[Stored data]
---+---

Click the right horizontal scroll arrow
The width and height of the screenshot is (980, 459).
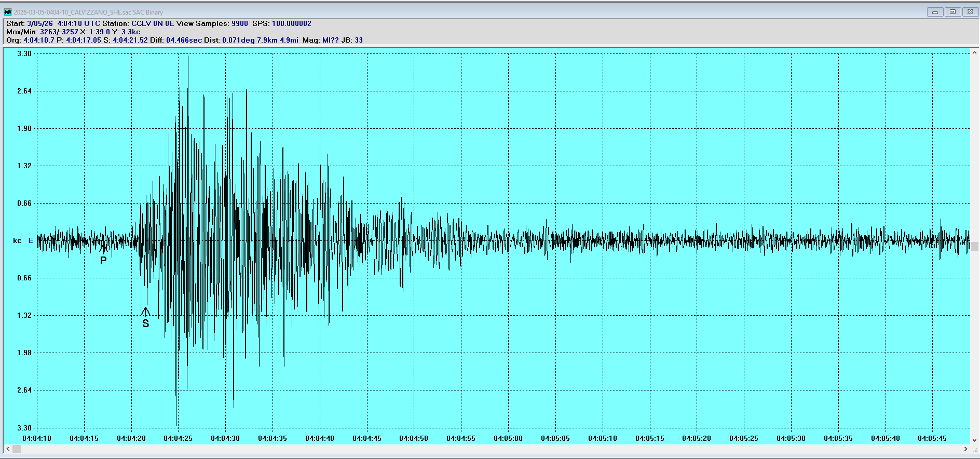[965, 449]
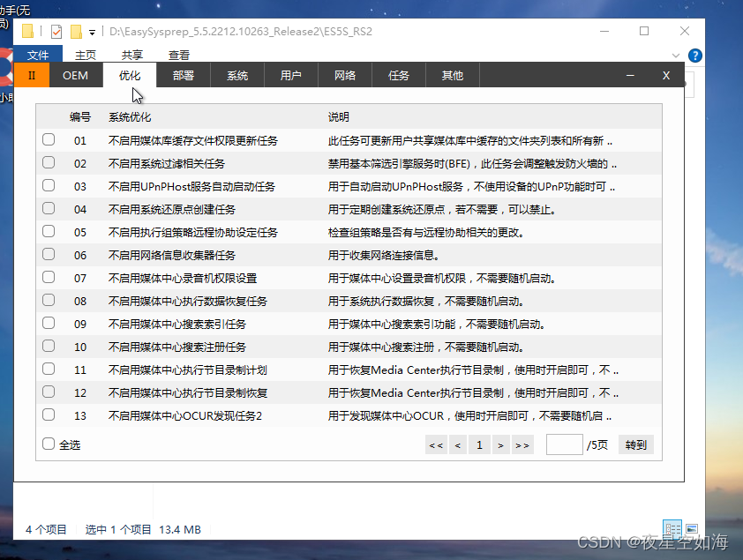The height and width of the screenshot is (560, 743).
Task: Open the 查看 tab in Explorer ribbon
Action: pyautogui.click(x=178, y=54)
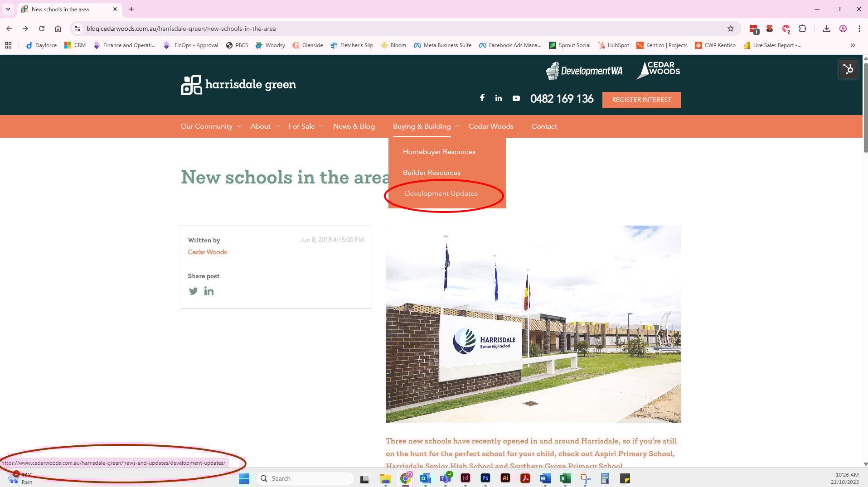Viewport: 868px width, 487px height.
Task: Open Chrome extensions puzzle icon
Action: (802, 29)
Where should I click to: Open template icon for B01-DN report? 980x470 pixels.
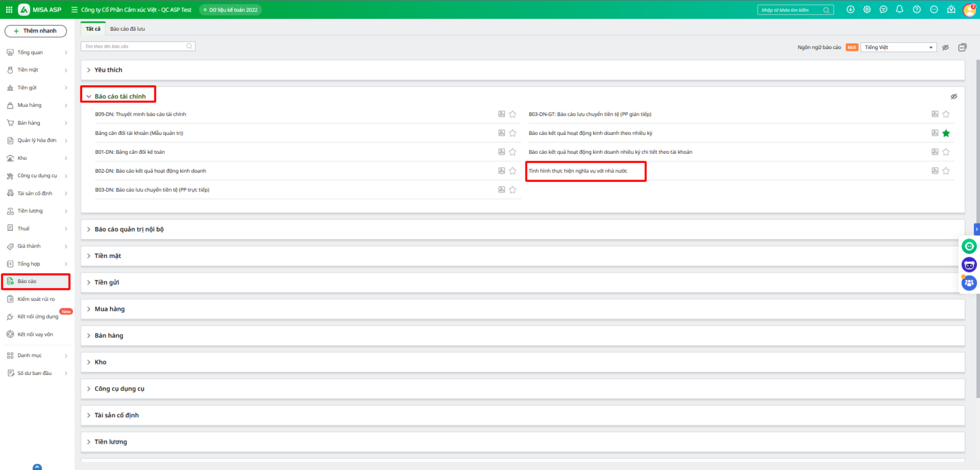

---+---

#### [BRIEF]
The reply should hold every record, unchanged, and no pictures.

#### [OUTPUT FOR THIS TASK]
Click the right horizontal scroll arrow
The width and height of the screenshot is (980, 459).
[965, 449]
The height and width of the screenshot is (560, 743).
Task: Open the 查看 tab in Explorer ribbon
Action: pyautogui.click(x=178, y=54)
Viewport: 868px width, 487px height.
Task: Open Chrome extensions puzzle icon
Action: (802, 29)
Where should I click to: Open template icon for B01-DN report? 980x470 pixels.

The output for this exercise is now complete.